## Dataset records
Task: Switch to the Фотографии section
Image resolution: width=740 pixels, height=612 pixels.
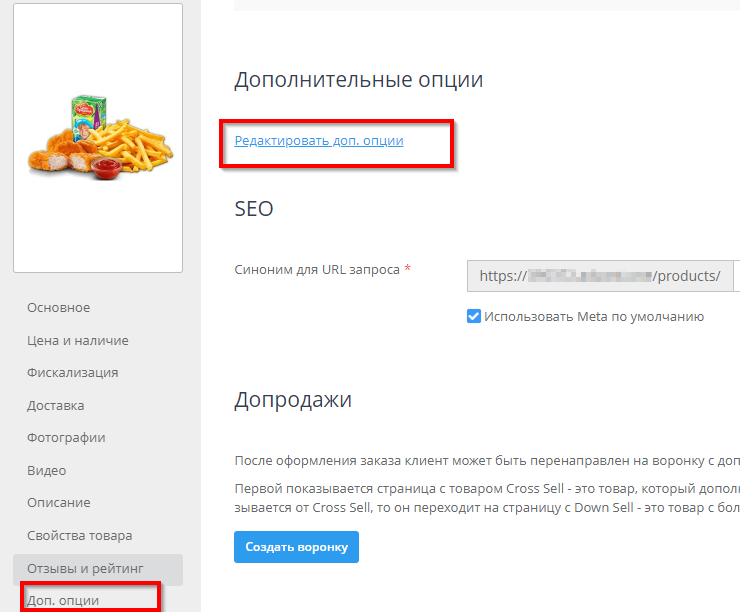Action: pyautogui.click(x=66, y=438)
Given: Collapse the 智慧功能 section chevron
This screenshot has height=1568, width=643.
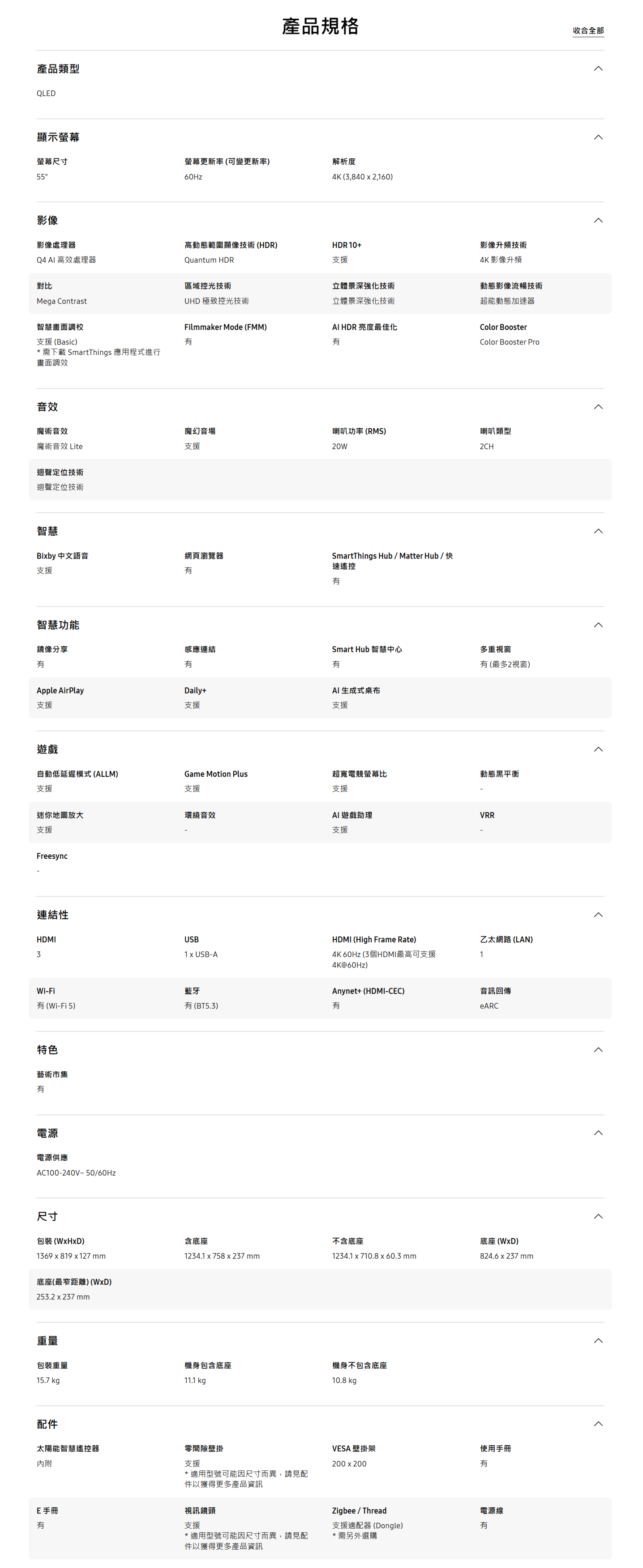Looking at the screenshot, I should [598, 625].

## The exercise
Tally the lines above that contain the string "section", matching case exactly, and reply with only the number.

## Correct answer
2